President Obama sought to quash the controversy by boldly proclaiming: “There is no spying on Americans.” The New York Times headlined its report on Obama’s PR effort: “President Moves to Ease Worries on Surveillance; Talks of New Openness.” Talk was cheap.

The Washington Post analyzed a cache of 160,000 secret email conversations/threads (provided by Snowden) that the NSA intercepted and found that nine out of ten account holders were not the “intended surveillance targets but were caught in a net the agency had cast for somebody else.” Almost half of the individuals whose personal data was inadvertently commandeered were U.S. citizens.

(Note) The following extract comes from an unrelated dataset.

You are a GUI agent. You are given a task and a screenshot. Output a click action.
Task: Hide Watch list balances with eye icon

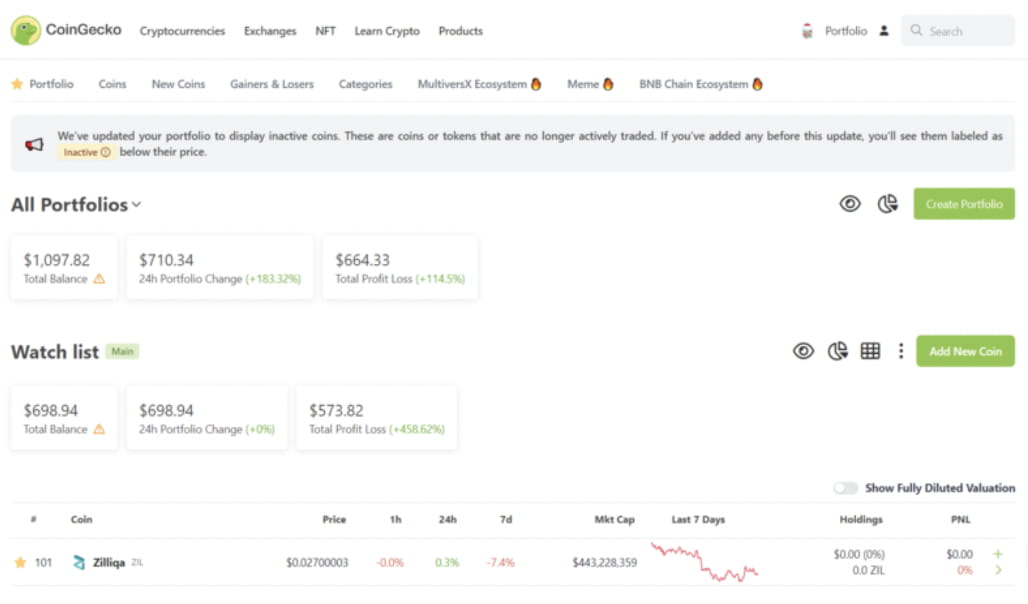tap(803, 352)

The files “tell stories of love and heartbreak, illicit sexual liaisons, mental-health crises, political and religious conversions, financial anxieties and disappointed hopes,” the 
Post noted. If an American citizen wrote an email in a foreign language, NSA analysts assumed they were foreigners who could be surveilled without a warrant. 

FISA court rulings “created a secret body of law giving the National Security Agency the power to amass vast collections of data on Americans,” the 
New York Times reported in 2013. The classified rulings (leaked by Snowden) showed that FISA judges rubber-stamped massive seizures of Americans’ personal data that flagrantly contradicted Supreme Court rulings on the Fourth Amendment. The Times noted that the FISA court had “become almost a parallel Supreme Court, serving as the ultimate arbiter on surveillance issues” — and almost always giving federal agencies all the power they sought. The vast majority of members of Congress were unaware that a secret court had secretly nullified much of the Bill of Rights. That did not deter Obama from proclaiming that the FISA court was “transparent” — though only the White House could see. 

Snowden’s revelations outraged some judges. In December 2013, Federal judge Richard Leon issued a ruling denouncing the NSA surveillance regime as “almost Orwellian”: “I cannot imagine a more indiscriminate and arbitrary invasion than this systematic and high-tech collection and retention of personal data on virtually every single citizen for purposes of querying and analyzing it without prior judicial approval.” 

Obama sought to defuse the controversy by selecting an expert panel that he expected to vindicate his surveillance. But the panel reported that there was not a single case where the telephone data roundup had been necessary to stop a terrorist attack. The panel’s report also warned: “Americans must never make the mistake of wholly trusting our public officials.” The panel concluded that the “bulk collection of American citizens’ phone records served little useful purpose in combatting terrorism,” ABC News reported. Panel member Richard Clarke commented, “There are very few pieces of data that have been collected in this program that have been useful.” But as Snowden observed, “These programs were never about terrorism: they’re about economic spying, social control, and diplomatic manipulation. They’re about power.”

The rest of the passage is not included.